Tuesday, September 30, 2014

This is the fifth installment of a monthly feature on the PACS website. This monthly profile of PACS and MPACS students will give a small snapshot into the pursuits and experiences of our students.

close-up of Kaylee PerezKaylee Perez, currently an MPACS student at Conrad Grebel, has always been interested in cross-cultural interactions and global issues. Following high school, Kaylee took a year off to attend a Servant Leadership Institute, which led her to major in Global studies at Wilfred Laurier University. During her undergrad, she completed an international and a local field placement, first interning for 3 months at a refugee centre in South Africa and then returning to volunteer with the Mennonite Coalition for Refugee Support, where she now works as a case worker.

While her focus during her undergrad was concerning refugees, another path appeared when she had the opportunity to work on a documentary on human trafficking in Romania during her 4th year. This trip acted as a ‘spark’, and when she returned to Canada, she decided to do an MPACS with a focus on human trafficking in a Canadian context. Kaylee decided to concentrate on human trafficking in the local community because it’s this “dark, kind of scary part of our community that people don’t really know about”.  One of her main goals is to raise awareness about this issue that is so close to home, yet remains so hidden and increase support for victims in the area.

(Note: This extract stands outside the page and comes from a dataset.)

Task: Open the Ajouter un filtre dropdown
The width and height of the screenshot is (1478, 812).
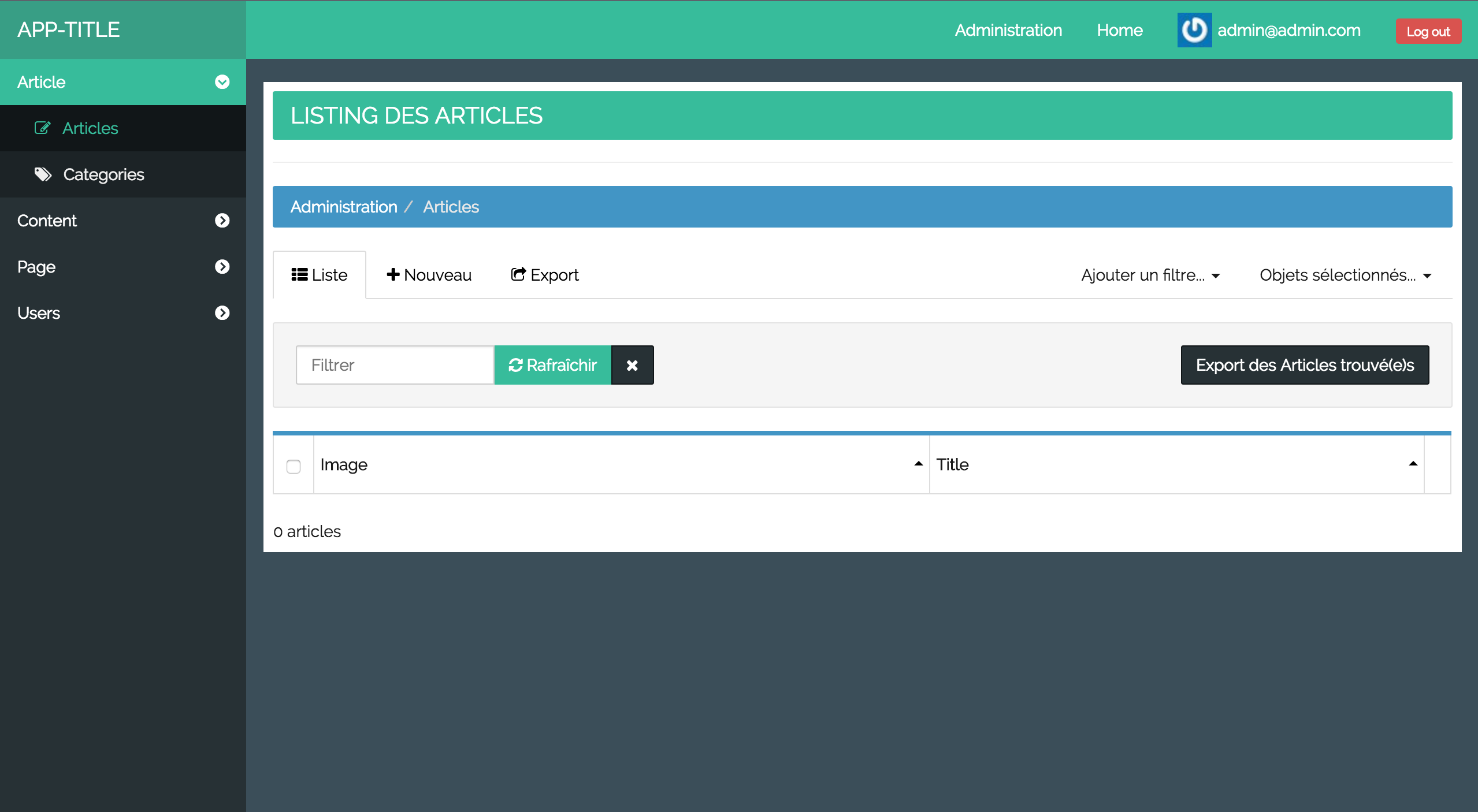Action: (x=1149, y=274)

Kaylee recently completed her MPACS internship with Walk with Me Canada Victim Services, a 24-hour mobile victim care unit and a short-term safe house for victims of human trafficking in Canada.  A human trafficking survivor, Ms. Timea Eva Nagy, founded the organization, which currently provides immediate care to the largest number of human trafficking victims in the country. While at Walk with Me, Kaylee designed a marketing package, outlining basic information about human trafficking, Walk with Me, and how donors could help. A big challenge that Kaylee encountered while at Walk with Me was the financial struggle of an NGO. She remarks, “how do you sell hope instead of fear, yet present the reality of what’s going on?”  To combat this, Kaylee put together different types of donation packages and initiated the creation of an ambassador program. For Kaylee, it was all a matter of creativity and how you frame the need: when donors are able to provide something concrete, they can imagine the difference it will make.

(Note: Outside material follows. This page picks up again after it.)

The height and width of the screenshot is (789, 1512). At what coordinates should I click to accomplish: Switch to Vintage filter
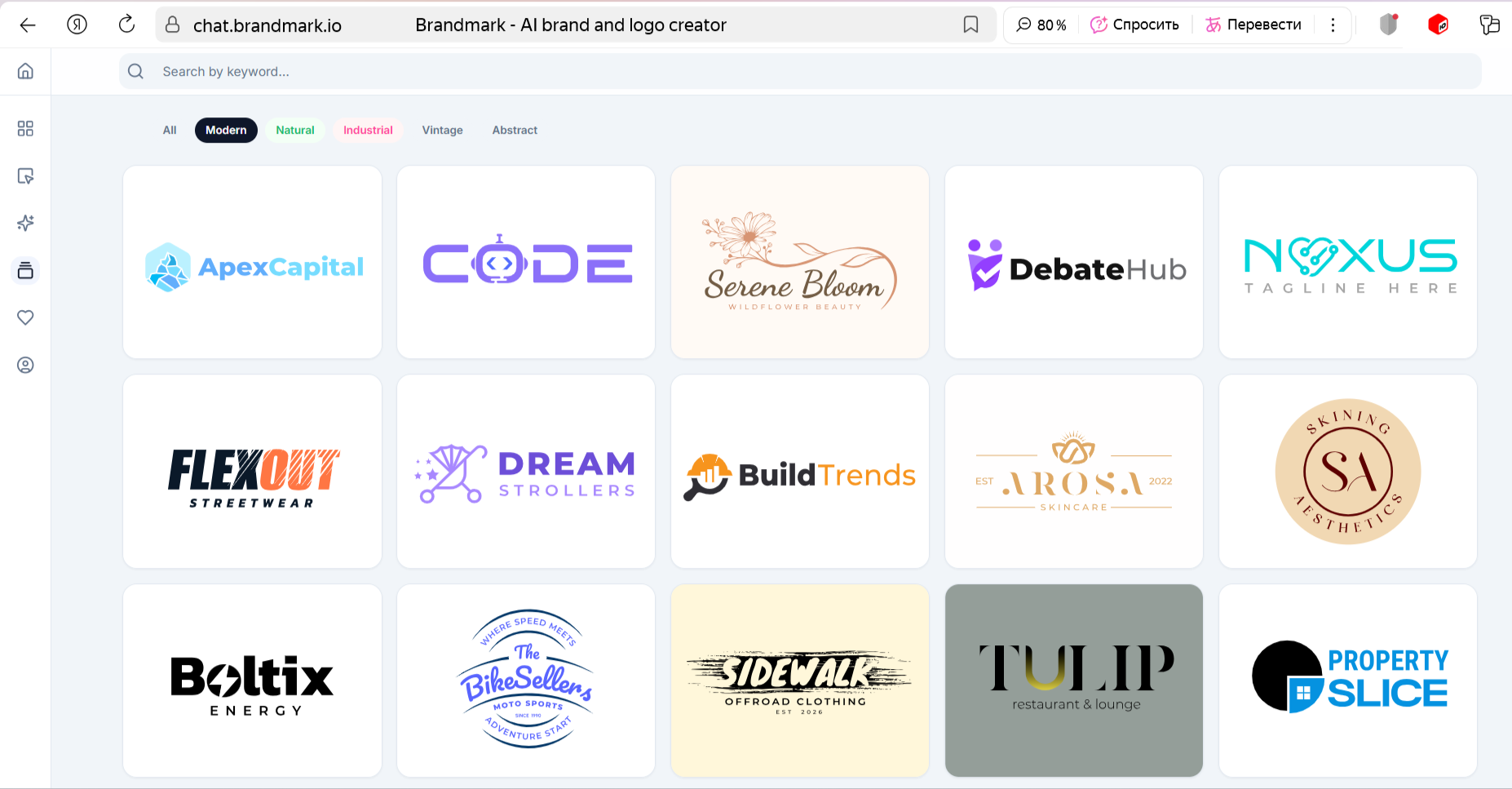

Kaylee’s most memorable moment was volunteering at the safe house and spending time with the girls there, whether it was baking cookies or just watching a movie.  Kaylee will always remember the first girl she met at the safe house, who wanted to know what had happened to her trafficker after he had attempted to kill her. After looking up his name in Google and reading through the list of news reports, the girl said, ‘I really miss him’. In that moment, Kaylee realized “how psychologically entrapped these women become… [the traffickers] manipulate girls to fall in love with them, and it is this distorted sense of love, fuelled by fear, that keeps them trapped”.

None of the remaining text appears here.